Repeat the lines of the data exactly, from the first one through the one that contains "Office 365 (18, 1930)".

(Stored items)
_ _ _ _ _

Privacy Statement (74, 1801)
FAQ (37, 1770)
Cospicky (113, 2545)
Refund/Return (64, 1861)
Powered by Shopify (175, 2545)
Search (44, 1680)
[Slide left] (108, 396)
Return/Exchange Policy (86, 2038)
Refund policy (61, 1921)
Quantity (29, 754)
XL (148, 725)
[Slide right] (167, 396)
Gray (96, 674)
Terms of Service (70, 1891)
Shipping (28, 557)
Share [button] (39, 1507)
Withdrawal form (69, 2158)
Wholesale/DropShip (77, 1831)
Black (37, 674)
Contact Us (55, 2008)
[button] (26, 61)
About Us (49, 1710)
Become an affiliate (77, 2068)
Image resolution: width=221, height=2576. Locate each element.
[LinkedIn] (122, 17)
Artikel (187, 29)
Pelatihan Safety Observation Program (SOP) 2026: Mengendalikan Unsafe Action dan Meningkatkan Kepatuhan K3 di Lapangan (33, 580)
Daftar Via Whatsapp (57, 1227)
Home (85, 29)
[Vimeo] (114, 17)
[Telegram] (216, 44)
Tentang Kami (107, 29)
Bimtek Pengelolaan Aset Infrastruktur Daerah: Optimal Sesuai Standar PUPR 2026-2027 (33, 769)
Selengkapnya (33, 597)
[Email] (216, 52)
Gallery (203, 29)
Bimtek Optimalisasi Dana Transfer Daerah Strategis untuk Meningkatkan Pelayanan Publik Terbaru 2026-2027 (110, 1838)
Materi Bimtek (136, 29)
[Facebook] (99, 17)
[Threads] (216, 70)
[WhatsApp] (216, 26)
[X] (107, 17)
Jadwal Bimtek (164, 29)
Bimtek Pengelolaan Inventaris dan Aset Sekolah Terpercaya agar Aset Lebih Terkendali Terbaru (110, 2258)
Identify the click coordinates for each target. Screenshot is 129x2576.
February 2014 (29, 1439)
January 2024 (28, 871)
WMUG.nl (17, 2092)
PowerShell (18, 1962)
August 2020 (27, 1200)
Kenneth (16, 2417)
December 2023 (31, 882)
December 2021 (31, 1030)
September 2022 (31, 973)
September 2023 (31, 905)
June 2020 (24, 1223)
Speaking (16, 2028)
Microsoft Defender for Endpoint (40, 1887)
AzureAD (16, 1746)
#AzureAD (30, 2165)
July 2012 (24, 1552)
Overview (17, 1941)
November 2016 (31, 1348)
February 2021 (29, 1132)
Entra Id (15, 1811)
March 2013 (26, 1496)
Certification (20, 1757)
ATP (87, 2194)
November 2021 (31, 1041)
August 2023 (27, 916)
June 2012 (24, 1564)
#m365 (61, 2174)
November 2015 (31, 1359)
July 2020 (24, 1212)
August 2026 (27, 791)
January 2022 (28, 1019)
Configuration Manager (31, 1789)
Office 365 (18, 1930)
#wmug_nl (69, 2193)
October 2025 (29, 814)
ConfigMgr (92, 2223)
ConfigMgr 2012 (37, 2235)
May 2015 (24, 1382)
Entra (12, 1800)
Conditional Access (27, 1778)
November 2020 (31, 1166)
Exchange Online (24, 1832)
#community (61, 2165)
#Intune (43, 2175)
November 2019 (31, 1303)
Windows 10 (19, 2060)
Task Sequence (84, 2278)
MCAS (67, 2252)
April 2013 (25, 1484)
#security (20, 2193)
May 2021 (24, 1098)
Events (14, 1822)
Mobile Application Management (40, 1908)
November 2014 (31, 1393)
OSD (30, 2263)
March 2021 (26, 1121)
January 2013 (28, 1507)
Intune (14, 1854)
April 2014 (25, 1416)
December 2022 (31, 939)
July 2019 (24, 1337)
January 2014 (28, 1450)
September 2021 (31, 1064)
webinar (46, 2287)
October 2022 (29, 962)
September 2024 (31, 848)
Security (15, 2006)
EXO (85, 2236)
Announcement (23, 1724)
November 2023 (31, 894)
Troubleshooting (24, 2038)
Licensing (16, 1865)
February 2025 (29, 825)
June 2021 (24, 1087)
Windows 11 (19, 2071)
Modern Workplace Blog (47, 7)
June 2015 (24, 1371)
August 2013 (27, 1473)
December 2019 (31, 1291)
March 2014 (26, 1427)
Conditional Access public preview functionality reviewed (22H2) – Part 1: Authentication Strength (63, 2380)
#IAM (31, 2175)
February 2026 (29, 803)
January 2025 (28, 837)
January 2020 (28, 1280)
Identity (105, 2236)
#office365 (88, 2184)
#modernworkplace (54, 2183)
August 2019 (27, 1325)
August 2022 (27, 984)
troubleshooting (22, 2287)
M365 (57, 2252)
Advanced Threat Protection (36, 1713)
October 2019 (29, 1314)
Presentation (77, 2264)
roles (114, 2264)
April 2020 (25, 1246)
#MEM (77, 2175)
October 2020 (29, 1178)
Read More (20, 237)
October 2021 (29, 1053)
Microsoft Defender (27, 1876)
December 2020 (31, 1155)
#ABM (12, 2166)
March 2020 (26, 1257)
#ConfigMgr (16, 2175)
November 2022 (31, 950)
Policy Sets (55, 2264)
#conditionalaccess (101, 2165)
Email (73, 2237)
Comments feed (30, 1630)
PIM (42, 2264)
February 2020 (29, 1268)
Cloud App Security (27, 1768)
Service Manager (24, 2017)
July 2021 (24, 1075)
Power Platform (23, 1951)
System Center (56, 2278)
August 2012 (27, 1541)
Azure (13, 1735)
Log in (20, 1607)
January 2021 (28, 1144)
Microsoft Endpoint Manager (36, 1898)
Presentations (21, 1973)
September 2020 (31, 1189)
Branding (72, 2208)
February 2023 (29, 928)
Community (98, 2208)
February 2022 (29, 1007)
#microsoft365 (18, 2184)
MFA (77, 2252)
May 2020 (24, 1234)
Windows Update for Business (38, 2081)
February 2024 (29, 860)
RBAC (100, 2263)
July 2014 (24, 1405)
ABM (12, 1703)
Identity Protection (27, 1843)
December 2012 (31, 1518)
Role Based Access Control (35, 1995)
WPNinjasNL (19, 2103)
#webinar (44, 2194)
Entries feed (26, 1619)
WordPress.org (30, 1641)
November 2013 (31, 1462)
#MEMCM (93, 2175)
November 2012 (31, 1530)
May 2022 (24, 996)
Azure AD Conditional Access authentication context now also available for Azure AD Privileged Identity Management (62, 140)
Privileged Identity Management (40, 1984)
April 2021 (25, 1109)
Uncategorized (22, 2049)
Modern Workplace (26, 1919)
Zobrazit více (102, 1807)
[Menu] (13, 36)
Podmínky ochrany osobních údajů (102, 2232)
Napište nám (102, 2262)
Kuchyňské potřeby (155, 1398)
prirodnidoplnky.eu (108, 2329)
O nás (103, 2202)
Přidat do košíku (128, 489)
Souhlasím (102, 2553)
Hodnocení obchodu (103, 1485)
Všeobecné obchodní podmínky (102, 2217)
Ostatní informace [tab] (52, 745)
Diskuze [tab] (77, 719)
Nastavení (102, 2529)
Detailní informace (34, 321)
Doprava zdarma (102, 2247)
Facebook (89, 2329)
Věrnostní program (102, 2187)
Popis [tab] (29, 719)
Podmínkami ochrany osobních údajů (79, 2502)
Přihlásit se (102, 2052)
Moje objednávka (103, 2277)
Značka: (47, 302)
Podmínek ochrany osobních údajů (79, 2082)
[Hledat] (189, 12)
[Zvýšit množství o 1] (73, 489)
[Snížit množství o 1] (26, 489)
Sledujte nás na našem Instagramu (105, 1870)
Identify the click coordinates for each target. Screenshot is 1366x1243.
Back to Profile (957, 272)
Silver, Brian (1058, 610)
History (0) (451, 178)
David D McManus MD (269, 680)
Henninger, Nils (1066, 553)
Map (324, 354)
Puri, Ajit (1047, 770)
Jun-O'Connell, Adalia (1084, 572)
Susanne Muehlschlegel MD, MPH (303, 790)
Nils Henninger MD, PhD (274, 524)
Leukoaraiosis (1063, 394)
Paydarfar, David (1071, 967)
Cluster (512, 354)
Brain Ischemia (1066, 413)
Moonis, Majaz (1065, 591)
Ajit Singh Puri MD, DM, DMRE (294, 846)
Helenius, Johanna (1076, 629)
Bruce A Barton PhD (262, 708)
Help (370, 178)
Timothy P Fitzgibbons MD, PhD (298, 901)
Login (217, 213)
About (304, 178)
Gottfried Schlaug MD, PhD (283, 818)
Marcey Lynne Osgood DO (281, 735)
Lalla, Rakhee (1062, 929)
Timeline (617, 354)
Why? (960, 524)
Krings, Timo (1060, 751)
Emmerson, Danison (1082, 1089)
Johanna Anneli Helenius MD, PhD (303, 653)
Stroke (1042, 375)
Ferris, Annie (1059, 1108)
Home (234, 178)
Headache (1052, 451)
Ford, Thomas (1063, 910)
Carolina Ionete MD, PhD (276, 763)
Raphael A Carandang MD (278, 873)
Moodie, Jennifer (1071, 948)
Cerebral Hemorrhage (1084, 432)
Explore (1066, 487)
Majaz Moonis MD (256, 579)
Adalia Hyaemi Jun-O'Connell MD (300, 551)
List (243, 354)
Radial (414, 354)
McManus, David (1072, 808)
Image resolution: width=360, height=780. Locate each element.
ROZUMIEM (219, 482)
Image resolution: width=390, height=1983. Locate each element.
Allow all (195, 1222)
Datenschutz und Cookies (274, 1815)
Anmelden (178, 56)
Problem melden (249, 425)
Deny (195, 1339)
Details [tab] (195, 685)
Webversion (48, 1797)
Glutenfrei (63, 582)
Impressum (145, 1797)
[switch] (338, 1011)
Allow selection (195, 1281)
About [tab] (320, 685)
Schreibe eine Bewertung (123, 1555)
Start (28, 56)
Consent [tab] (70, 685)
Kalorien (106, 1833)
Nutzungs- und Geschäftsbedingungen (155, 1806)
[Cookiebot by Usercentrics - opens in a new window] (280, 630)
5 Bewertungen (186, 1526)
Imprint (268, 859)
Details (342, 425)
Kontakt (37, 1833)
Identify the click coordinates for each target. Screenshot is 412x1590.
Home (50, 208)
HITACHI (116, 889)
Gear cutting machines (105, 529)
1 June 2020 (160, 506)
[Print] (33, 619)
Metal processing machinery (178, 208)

_ _ _ _ _

→ Task answer:
Privacy Statement (74, 1801)
FAQ (37, 1770)
Cospicky (113, 2545)
Refund/Return (64, 1861)
Powered by Shopify (175, 2545)
Search (44, 1680)
[Slide left] (108, 396)
Return/Exchange Policy (86, 2038)
Refund policy (61, 1921)
Quantity (29, 754)
XL (148, 725)
[Slide right] (167, 396)
Gray (96, 674)
Terms of Service (70, 1891)
Shipping (28, 557)
Share [button] (39, 1507)
Withdrawal form (69, 2158)
Wholesale/DropShip (77, 1831)
Black (37, 674)
Contact Us (55, 2008)
[button] (26, 61)
About Us (49, 1710)
Become an affiliate (77, 2068)
Image resolution: width=221, height=2576. Locate each element.
[LinkedIn] (122, 17)
Artikel (187, 29)
Pelatihan Safety Observation Program (SOP) 2026: Mengendalikan Unsafe Action dan Meningkatkan Kepatuhan K3 di Lapangan (33, 580)
Daftar Via Whatsapp (57, 1227)
Home (85, 29)
[Vimeo] (114, 17)
[Telegram] (216, 44)
Tentang Kami (107, 29)
Bimtek Pengelolaan Aset Infrastruktur Daerah: Optimal Sesuai Standar PUPR 2026-2027 (33, 769)
Selengkapnya (33, 597)
[Email] (216, 52)
Gallery (203, 29)
Bimtek Optimalisasi Dana Transfer Daerah Strategis untuk Meningkatkan Pelayanan Publik Terbaru 2026-2027 (110, 1838)
Materi Bimtek (136, 29)
[Facebook] (99, 17)
[Threads] (216, 70)
[WhatsApp] (216, 26)
[X] (107, 17)
Jadwal Bimtek (164, 29)
Bimtek Pengelolaan Inventaris dan Aset Sekolah Terpercaya agar Aset Lebih Terkendali Terbaru (110, 2258)
Identify the click coordinates for each target. Screenshot is 129x2576.
February 2014 (29, 1439)
January 2024 (28, 871)
WMUG.nl (17, 2092)
PowerShell (18, 1962)
August 2020 (27, 1200)
Kenneth (16, 2417)
December 2023 (31, 882)
December 2021 (31, 1030)
September 2022 (31, 973)
September 2023 (31, 905)
June 2020 (24, 1223)
Speaking (16, 2028)
Microsoft Defender for Endpoint (40, 1887)
AzureAD (16, 1746)
#AzureAD (30, 2165)
July 2012 (24, 1552)
Overview (17, 1941)
November 2016 (31, 1348)
February 2021 (29, 1132)
Entra Id (15, 1811)
March 2013 (26, 1496)
Certification (20, 1757)
ATP (87, 2194)
November 2021 (31, 1041)
August 2023 (27, 916)
June 2012 (24, 1564)
#m365 (61, 2174)
November 2015 (31, 1359)
July 2020 (24, 1212)
August 2026 (27, 791)
January 2022 (28, 1019)
Configuration Manager (31, 1789)
Office 365 (18, 1930)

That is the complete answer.